Midgley was not as pointed in his criticism. But during the debate he said Charles’ proposed budget cuts were unreasonable. A statement he posted on social media Wednesday included the promise, “I will always show up.”
Businessman Robert Wessels and entrepreneur Owen McCarthy said they stood out from the pack without directly going after Charles in the debate. Wessels, who did not qualify for a Thursday debate hosted by CBS News 13 and the Bangor Daily News, will appear on video with Charles that day. Charles plans to attend a debate next week.
Charles, whose campaign did not respond to a request for comment, targeted Bush, Mason and Midgley in a sharply-worded statement posted on Facebook. He noted Bush’s history of criticizing President Donald Trump, referenced Midgley’s past as a Democrat before switching parties in 2015 and blasted Mason as an Augusta insider.
“If the insiders want to attack me, that’s fine,” he said. “I’ll keep fighting for the people of Maine.

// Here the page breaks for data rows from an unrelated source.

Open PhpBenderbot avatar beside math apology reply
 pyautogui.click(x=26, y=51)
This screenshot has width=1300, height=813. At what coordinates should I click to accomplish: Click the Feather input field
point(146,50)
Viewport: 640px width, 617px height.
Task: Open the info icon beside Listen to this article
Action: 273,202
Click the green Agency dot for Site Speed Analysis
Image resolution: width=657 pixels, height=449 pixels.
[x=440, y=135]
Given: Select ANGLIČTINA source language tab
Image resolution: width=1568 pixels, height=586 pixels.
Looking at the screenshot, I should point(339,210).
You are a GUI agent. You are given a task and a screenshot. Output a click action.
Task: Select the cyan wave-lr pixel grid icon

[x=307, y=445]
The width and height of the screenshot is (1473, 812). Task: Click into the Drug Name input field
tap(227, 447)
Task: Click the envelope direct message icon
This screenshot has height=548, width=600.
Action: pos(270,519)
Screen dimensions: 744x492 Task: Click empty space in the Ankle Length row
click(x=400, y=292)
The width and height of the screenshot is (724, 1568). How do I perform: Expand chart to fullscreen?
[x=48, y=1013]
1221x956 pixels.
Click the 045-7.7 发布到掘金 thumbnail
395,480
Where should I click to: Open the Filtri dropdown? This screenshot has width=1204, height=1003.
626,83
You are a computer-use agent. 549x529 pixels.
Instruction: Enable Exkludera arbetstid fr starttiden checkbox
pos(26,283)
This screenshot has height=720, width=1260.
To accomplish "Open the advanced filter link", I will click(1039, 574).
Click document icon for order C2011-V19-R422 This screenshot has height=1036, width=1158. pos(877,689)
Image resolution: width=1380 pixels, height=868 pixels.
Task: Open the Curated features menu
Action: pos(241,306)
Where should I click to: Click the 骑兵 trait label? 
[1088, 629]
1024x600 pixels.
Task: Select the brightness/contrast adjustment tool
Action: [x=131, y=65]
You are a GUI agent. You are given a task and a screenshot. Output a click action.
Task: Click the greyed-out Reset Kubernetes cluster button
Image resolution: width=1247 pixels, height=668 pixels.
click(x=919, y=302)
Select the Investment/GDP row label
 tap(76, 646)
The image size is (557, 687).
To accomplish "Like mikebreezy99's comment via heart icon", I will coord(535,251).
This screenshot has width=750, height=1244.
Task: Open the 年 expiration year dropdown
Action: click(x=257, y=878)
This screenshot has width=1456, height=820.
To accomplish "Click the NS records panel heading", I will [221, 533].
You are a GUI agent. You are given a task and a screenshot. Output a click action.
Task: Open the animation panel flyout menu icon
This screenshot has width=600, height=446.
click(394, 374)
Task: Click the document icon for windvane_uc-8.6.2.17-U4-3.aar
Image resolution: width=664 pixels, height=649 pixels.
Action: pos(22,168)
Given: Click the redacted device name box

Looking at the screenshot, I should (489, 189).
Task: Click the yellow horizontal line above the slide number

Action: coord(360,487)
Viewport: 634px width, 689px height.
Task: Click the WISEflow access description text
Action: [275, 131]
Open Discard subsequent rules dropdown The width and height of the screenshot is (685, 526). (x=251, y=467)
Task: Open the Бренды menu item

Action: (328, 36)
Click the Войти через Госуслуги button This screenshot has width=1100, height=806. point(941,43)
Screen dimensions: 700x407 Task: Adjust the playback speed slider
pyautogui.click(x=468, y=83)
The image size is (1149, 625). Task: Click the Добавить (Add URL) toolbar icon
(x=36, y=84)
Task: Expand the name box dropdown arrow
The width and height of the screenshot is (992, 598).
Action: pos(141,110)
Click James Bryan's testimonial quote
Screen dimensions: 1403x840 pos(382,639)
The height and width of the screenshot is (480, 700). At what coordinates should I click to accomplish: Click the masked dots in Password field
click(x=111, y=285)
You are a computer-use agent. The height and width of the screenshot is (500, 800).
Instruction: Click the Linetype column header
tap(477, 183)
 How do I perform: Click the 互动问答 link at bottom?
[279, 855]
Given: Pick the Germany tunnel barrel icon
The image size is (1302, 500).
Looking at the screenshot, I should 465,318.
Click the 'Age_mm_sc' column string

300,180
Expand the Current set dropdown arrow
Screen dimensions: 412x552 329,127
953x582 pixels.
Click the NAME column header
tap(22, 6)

Doug Thomas, a former state senator from Ripley who supports Charles, shrugged off the ramped-up criticism of the candidate. He described Midgley, McCarthy and Bush as good people, summing up the drama as “just politics” among a solid field.
“It doesn’t matter at all,” he said. “Bobby hasn’t changed his positions … he’s still got the most courage and still the best man for the job. If you’re the frontrunner, you’ve got to expect people to be snipping at your heels.”